The ABO blood group system, which determines a person’s blood type, is a classic example of complex inheritance that goes beyond simple Mendelian genetics. Blood type is defined by the presence or absence of specific carbohydrate structures, called antigens, on the surface of red blood cells. These antigens are controlled by a single gene involving multiple alleles and two distinct patterns of dominance. A person inherits one allele from each parent, but the population has more than two available alleles.
The Alleles Governing Blood Type
The ABO blood group is controlled by the \(ABO\) gene on chromosome 9. This gene instructs the creation of a glycosyltransferase enzyme, which modifies the H antigen, a carbohydrate precursor molecule, on the surface of red blood cells.
This single gene exists in three forms, or alleles, within the human population, classifying the system as having multiple alleles. These three forms are designated \(I^A\), \(I^B\), and \(i\) (sometimes written as \(I^O\)). The \(I^A\) allele instructs the enzyme to add N-acetylgalactosamine, creating the A antigen.

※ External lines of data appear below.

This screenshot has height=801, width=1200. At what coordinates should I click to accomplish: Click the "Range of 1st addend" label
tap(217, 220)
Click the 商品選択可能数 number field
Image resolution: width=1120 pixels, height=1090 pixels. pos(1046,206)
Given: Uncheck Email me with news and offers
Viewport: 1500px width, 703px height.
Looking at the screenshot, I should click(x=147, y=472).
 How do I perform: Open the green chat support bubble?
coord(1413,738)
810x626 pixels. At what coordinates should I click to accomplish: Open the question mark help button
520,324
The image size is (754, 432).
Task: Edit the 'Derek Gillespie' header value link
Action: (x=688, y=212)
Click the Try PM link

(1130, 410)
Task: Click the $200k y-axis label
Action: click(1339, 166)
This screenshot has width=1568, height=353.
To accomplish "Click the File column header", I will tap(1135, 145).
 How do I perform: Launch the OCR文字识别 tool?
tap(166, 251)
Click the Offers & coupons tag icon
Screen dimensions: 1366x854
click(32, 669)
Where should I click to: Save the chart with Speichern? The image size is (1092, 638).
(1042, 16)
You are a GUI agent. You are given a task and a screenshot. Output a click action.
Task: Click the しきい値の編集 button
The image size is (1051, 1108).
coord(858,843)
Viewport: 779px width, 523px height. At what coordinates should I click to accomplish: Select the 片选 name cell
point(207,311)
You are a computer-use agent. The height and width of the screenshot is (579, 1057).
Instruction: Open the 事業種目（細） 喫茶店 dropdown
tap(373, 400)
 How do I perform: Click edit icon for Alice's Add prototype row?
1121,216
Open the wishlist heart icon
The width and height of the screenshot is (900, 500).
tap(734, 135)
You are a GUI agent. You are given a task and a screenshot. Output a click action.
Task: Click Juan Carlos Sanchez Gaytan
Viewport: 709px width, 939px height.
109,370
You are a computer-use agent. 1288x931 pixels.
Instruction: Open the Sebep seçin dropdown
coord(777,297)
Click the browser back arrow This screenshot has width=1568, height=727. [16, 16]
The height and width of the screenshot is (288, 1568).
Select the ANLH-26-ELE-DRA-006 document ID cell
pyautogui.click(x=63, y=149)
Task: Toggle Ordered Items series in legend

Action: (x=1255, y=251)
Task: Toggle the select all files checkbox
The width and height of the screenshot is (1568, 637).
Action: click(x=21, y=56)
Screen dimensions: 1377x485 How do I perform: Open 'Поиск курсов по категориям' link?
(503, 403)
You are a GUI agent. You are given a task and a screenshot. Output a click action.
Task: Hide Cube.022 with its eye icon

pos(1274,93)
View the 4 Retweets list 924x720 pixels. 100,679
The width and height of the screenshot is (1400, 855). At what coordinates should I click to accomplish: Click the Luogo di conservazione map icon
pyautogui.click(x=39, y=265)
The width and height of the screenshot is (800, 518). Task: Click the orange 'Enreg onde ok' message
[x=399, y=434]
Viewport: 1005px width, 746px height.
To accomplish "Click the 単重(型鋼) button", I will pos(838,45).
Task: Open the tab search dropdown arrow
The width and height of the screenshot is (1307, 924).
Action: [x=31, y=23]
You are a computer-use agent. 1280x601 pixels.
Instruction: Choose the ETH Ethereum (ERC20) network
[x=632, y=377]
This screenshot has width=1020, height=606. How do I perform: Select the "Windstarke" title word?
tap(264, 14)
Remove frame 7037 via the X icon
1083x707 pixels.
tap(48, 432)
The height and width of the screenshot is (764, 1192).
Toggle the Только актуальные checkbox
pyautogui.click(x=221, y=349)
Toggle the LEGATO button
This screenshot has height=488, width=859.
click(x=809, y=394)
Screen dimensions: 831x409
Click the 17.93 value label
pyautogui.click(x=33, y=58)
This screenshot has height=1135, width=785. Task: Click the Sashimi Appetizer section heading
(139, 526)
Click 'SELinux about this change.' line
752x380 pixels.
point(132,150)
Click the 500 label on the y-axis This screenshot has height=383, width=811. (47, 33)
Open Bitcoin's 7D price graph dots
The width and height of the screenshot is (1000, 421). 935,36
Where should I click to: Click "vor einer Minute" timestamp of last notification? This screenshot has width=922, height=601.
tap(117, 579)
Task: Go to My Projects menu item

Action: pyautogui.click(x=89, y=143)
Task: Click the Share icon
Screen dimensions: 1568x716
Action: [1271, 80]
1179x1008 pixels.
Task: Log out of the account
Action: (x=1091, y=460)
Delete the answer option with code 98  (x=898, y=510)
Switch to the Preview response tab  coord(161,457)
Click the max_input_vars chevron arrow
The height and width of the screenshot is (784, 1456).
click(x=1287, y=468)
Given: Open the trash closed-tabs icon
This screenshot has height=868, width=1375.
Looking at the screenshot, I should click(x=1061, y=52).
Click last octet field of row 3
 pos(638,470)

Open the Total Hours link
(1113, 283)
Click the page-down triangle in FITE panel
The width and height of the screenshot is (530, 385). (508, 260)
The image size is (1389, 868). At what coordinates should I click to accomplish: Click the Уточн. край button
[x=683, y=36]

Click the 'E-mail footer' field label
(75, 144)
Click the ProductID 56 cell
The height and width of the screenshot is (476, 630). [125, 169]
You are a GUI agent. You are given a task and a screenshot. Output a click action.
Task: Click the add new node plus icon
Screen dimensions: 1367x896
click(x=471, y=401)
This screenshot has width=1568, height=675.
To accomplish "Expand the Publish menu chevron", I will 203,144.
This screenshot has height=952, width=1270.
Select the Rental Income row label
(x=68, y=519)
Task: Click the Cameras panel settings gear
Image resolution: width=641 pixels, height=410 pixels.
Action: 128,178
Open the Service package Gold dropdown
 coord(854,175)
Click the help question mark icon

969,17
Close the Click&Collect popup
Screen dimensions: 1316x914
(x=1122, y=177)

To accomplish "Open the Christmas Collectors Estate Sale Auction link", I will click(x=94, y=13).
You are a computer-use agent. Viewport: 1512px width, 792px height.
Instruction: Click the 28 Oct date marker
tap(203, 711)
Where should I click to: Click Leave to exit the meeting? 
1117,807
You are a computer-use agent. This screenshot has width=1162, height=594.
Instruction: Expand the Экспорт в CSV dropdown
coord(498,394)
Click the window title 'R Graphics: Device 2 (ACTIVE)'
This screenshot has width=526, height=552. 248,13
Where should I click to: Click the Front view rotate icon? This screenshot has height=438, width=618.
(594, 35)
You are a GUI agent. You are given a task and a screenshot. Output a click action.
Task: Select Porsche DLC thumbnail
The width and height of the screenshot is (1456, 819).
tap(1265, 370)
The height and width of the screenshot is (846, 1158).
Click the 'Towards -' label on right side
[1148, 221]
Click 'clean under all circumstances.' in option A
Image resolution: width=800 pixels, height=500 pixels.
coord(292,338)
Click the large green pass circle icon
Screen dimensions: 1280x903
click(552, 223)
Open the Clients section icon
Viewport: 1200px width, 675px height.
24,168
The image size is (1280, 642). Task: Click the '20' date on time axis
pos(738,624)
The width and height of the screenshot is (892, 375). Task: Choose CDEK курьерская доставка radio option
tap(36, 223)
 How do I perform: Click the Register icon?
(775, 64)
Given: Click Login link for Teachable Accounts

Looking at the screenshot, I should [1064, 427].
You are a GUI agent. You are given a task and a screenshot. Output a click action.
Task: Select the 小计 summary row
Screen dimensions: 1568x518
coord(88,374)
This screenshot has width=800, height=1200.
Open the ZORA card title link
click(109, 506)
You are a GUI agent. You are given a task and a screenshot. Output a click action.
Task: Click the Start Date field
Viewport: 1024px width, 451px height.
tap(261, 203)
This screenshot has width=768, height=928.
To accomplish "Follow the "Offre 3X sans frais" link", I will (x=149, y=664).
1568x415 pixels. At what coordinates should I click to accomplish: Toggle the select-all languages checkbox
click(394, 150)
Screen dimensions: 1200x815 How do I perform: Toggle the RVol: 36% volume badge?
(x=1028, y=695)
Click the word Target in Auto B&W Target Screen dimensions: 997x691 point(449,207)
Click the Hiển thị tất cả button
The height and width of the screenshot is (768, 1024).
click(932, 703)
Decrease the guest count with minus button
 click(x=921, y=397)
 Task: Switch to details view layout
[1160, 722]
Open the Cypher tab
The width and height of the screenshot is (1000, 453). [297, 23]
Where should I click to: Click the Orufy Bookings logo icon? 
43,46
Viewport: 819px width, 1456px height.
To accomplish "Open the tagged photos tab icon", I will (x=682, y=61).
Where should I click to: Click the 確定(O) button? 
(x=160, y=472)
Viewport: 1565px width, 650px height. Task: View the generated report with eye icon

The \(I^B\) allele codes for a different enzyme that adds D-galactose, resulting in the B antigen. The third allele, \(i\), is non-functional, meaning it codes for an inactive enzyme that does not modify the H antigen. The combination of these three alleles accounts for all four blood types.
Co-dominance and Simple Dominance in ABO Genetics
The inheritance of the ABO blood type demonstrates two different dominance patterns simultaneously: co-dominance and simple dominance. These rules dictate how the three alleles interact to determine the final blood type.
Co-dominance exists between the \(I^A\) and \(I^B\) alleles. When both are inherited, neither masks the other; both are fully expressed. This means the red blood cells display both the A and B antigens, resulting in the AB blood type.
Simple dominance is seen between the \(I^A\) or \(I^B\) alleles and the recessive \(i\) allele. Both \(I^A\) and \(I^B\) are completely dominant over \(i\). If an individual inherits \(I^A\) along with \(i\), the \(I^A\) is expressed, resulting in Type A blood.
The \(I^B\) allele similarly produces Type B blood when paired with \(i\). The \(i\) allele is recessive because the non-functional enzyme it codes for is only relevant when no dominant allele is present. Type O blood requires inheriting two copies of the recessive \(i\) allele.
Translating Genetic Combinations to Observable Blood Types
The interplay of multiple alleles and dominance patterns results in six possible genotypes that translate into four observable phenotypes. The six genotypes are \(I^A I^A\), \(I^A i\), \(I^B I^B\), \(I^B i\), \(I^A I^B\), and \(i i\).
The genotypes \(I^A I^A\) and \(I^A i\) both result in the Type A phenotype, due to the complete dominance of \(I^A\) over \(i\). Similarly, \(I^B I^B\) and \(I^B i\) translate to the Type B phenotype.
The \(I^A I^B\) genotype demonstrates co-dominance, producing the Type AB phenotype where both A and B antigens are present. The final genotype, \(i i\), results in the Type O phenotype, as the lack of a dominant allele means no functional enzyme is produced.
This system explains why two heterozygous parents with Type A blood (\(I^A i\)) might still have a child with Type O blood. Each parent can contribute the recessive \(i\) allele, resulting in the \(i i\) genotype. Conversely, if two Type O parents (both \(i i\)) have a child, the offspring can only inherit two \(i\) alleles, making Type O blood the only genetic possibility.